The pleasure of massive global monetary narcotics must, like any drug addiction come to an unhappy end because, low and behold, the laws of nature within the four dimensions of time and space in which we mortals live will ultimately prevail. As the chart above on your left reveals, starting in 2019, all of the monetary narcotic administered as a “solution” to the global financial crisis of 2008-09 will be taken away. Even in 2018, as global QE has been in decline, global financial markets have begun to display withdrawal symptoms. Now let’s look at some financial realities that are about to bite the global economy with a vengeance.

The massive borrowing by the U.S. Treasury is crowding out emerging markets’ capital flows. Global financial repression caused by massive monetary QE narcotics over the past decade has resulted in a shortfall of funding in the U.S. because investors were chasing yields in emerging markets.
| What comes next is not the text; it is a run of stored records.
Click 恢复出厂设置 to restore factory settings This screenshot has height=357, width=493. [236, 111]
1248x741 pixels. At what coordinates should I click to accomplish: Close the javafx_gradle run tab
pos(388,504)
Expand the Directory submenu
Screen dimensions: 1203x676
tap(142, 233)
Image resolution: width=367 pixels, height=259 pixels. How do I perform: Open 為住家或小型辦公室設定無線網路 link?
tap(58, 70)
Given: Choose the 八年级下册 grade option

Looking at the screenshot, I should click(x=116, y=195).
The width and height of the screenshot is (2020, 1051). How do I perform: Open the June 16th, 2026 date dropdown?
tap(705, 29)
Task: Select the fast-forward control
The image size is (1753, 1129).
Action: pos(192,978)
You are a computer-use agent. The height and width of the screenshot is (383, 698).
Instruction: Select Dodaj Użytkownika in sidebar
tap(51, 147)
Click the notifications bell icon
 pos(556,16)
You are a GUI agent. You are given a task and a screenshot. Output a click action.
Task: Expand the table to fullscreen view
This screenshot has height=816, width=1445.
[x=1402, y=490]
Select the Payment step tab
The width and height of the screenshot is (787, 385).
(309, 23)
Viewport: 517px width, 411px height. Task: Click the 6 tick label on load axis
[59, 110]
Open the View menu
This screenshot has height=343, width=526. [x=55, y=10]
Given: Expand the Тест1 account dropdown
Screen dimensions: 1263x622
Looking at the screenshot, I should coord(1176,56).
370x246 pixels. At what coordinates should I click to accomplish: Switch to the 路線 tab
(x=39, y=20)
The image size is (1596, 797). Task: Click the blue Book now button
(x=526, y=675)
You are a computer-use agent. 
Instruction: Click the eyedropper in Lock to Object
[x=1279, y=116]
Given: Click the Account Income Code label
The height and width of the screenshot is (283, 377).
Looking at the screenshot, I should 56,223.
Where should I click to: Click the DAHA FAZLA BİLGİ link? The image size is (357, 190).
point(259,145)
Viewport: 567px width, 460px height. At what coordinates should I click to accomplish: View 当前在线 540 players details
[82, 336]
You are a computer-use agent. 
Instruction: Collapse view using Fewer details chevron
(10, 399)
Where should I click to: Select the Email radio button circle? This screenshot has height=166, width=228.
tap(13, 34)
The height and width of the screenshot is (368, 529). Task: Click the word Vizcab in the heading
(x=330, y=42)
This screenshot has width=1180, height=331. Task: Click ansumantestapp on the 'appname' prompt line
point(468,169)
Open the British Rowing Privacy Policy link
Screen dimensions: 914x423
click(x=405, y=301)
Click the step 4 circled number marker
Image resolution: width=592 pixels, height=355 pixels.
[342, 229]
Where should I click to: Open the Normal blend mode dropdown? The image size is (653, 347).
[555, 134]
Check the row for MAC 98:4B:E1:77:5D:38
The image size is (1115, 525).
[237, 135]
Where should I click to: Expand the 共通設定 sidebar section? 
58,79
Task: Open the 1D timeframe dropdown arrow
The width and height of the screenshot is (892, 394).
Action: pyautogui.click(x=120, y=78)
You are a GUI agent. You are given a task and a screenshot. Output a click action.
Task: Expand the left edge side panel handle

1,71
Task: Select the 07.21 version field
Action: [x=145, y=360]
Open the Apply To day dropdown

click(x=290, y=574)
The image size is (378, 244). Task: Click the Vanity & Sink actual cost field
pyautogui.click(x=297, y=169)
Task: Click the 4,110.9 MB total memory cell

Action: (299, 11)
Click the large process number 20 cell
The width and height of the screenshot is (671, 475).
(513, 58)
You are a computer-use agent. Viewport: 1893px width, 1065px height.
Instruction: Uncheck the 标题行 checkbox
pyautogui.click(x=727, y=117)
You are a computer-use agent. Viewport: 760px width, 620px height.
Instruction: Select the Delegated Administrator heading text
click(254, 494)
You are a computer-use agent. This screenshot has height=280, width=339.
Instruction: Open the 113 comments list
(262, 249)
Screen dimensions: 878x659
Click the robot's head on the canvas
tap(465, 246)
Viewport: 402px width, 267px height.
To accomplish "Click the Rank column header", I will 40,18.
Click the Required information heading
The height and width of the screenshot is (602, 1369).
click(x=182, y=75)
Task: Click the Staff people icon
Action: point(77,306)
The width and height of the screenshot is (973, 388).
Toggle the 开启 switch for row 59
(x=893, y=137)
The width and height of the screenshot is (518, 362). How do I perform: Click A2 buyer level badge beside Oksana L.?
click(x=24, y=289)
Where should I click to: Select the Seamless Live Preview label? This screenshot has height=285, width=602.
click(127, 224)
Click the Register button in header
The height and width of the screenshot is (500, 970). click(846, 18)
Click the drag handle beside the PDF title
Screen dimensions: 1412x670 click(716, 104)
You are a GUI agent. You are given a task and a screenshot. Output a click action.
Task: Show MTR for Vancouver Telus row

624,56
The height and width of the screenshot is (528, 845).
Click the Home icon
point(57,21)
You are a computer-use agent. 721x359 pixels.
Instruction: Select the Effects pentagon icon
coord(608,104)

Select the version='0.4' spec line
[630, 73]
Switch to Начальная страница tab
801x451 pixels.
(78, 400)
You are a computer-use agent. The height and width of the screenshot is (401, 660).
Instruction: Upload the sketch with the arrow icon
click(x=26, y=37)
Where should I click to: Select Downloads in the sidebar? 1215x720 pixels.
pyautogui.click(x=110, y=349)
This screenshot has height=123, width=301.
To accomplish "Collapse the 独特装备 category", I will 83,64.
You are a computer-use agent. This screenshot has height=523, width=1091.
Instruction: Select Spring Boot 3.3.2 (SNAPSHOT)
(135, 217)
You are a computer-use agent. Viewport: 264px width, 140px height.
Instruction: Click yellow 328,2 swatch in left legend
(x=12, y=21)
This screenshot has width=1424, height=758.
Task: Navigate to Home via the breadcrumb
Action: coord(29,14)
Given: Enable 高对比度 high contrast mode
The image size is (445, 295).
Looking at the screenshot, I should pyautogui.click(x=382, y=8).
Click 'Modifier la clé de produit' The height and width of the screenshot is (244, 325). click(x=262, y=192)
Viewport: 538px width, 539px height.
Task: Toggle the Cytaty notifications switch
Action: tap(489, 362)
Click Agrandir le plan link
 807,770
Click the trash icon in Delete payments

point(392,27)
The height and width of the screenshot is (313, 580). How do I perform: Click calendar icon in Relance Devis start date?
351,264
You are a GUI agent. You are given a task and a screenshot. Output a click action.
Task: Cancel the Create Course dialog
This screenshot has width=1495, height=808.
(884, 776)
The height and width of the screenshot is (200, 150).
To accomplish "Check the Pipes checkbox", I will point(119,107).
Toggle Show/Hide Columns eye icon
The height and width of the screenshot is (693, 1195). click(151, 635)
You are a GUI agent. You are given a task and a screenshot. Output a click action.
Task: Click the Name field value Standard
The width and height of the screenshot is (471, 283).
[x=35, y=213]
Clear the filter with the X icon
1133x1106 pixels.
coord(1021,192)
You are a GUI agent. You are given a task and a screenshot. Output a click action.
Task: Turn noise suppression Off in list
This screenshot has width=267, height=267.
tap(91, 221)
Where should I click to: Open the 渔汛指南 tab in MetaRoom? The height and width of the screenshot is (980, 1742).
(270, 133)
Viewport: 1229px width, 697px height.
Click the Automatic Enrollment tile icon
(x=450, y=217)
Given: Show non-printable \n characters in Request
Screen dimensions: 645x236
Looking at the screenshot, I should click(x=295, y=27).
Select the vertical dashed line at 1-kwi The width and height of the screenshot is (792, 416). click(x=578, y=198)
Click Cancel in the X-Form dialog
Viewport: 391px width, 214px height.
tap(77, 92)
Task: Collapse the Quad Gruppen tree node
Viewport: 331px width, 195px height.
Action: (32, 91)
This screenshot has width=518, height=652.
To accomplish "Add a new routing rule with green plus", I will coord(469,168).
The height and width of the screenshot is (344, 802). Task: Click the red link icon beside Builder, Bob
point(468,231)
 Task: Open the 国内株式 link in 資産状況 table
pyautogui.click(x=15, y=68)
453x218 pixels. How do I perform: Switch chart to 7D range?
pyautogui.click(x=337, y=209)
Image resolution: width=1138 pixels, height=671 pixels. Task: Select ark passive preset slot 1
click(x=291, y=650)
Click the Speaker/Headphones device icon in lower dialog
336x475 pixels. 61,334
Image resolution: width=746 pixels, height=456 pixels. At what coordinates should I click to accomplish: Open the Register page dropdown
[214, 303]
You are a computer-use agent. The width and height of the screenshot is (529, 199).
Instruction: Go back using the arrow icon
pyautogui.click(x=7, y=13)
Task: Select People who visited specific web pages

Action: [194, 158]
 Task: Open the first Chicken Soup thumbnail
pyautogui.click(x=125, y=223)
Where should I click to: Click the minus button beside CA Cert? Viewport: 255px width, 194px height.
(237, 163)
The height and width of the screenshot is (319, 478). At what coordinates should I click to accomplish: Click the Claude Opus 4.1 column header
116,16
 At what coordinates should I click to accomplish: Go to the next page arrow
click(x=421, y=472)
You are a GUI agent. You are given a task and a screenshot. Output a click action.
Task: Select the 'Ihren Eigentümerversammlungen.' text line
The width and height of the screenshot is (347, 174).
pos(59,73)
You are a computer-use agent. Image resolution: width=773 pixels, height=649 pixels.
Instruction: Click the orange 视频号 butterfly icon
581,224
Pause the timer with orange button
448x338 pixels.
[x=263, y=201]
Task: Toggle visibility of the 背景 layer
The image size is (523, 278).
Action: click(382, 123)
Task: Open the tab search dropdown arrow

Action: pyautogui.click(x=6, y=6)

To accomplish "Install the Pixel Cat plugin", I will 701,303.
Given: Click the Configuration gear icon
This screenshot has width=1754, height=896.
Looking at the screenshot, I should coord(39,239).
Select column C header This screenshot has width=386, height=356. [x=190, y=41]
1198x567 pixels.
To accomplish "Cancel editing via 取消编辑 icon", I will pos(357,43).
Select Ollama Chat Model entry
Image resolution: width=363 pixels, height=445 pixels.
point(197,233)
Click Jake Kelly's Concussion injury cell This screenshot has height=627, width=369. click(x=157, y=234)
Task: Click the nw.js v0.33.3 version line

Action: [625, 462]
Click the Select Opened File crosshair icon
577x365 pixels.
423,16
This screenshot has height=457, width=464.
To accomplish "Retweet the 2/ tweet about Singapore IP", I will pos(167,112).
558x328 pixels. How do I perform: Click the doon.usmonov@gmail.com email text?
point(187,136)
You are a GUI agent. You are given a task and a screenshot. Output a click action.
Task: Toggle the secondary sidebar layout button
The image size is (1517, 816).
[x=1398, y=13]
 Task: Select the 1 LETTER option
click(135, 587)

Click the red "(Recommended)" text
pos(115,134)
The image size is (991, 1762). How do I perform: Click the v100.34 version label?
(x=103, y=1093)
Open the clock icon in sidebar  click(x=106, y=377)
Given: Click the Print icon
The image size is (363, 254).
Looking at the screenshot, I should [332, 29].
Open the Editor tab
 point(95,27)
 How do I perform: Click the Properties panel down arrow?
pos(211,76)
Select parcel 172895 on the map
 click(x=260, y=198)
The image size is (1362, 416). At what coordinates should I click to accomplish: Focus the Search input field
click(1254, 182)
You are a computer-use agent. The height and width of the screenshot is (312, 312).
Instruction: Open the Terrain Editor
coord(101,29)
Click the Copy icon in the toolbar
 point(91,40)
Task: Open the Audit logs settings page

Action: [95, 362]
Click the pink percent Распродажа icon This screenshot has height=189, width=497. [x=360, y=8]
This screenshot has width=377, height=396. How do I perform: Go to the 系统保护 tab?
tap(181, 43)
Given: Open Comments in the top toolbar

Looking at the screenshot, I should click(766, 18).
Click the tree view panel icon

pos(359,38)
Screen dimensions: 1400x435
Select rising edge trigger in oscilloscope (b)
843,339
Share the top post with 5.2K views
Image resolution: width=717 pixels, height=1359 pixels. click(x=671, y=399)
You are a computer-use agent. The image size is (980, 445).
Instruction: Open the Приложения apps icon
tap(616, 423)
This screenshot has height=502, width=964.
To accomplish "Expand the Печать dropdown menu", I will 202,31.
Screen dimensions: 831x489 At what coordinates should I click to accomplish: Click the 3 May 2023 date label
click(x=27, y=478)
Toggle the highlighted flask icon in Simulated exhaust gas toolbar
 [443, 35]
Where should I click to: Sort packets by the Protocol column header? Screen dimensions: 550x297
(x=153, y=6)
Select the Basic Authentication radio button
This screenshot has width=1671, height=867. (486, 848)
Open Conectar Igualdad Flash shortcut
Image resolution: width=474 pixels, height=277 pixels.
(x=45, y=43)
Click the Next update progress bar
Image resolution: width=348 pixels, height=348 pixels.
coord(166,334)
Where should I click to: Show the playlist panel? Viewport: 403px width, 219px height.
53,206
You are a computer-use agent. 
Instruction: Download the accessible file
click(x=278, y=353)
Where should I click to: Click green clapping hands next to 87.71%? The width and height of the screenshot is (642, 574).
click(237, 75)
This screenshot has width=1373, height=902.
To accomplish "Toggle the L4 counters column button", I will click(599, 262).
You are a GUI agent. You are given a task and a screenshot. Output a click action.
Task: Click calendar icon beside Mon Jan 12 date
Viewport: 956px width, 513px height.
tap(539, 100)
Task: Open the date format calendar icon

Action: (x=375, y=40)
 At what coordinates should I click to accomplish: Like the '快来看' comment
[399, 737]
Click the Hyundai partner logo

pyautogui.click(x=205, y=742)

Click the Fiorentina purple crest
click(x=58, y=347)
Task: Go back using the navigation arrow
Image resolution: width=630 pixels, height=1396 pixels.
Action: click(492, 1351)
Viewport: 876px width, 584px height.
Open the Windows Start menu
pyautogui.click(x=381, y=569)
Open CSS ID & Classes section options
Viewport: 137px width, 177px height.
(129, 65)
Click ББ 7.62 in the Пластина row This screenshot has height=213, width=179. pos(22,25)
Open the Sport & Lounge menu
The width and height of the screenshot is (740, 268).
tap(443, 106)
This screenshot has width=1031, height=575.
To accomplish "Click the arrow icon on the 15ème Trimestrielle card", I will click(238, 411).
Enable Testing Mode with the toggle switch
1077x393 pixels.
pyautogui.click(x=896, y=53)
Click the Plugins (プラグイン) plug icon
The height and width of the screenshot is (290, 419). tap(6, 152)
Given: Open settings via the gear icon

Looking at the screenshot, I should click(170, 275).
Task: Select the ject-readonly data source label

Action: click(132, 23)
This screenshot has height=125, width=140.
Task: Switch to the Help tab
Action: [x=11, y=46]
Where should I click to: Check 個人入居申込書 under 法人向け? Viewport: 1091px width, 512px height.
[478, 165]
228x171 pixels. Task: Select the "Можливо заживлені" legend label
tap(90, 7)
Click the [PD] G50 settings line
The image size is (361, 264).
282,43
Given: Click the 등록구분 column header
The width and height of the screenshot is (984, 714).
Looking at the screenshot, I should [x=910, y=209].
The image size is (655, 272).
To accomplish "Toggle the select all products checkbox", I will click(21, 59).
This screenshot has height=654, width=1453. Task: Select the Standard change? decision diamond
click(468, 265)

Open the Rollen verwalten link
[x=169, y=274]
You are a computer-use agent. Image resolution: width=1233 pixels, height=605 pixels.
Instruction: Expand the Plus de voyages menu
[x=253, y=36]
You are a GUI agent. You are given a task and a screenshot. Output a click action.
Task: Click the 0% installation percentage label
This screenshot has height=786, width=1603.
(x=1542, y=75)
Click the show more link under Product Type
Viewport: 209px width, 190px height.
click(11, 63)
Now as the Trump budget deficit is running over $1 trillion per year even at the top of the business cycle, capital is flowing back to the U.S. leading to plunging asset values in emerging markets since April of this year. Not only do the Fed and other central banks have to fund rising deficits, but the U.S. Treasury and many other governments (Japan, England, ECB, Switzerland and China) will have to increase their borrowings as central banks are no longer funding debt rollovers.

Pernicious as trillion-dollar deficits are, they are likely to get worse and the U.S. borrowing needs are going to explode for several reasons. First, the U.S. budget deficit is set to explode given the current total absence of any advocates of fiscal rectitude left in the U.S. Congress. Secondly, social security has now moved from surplus to an accelerating deficit given baby boomer demographics. Also, with the U.S. deficit now approaching $22 trillion a mere 1% rise in interest rates increases borrowing needs by $220 billion annually! A reasonable anticipation is an increase in the 10-Yr. Treasury to move at least 1% into the 4% to 4.4% range.

For many years, the U.S. has been able to live beyond its means thanks to the kindness of strangers like Japan and China. But now for various reasons, which are long term structural in nature, they are actually reducing their holdings of Treasuries. For the 12 months ending in January 2018, U.S. Treasury holdings by foreigners fell by $166 billion. With QT (drug withdrawal) replacing QE (drug dosing) and with the massive deficits being run in the U.S., the global financial markets are facing severe headwinds. Emerging markets with heavy U.S. debt may be the source of the next global financial unraveling because with financial suppression destroying supplies of capital, the price of a diminished supply of capital must rise. Thus it is possible if not likely that interest rates may actually rise even after the next Keynesian-induced global depression occurs. In preparing for the next global financial crisis and the potential for a new monetary regime, you may want to do what many nations not friendly to the U.S. are doing, buy gold!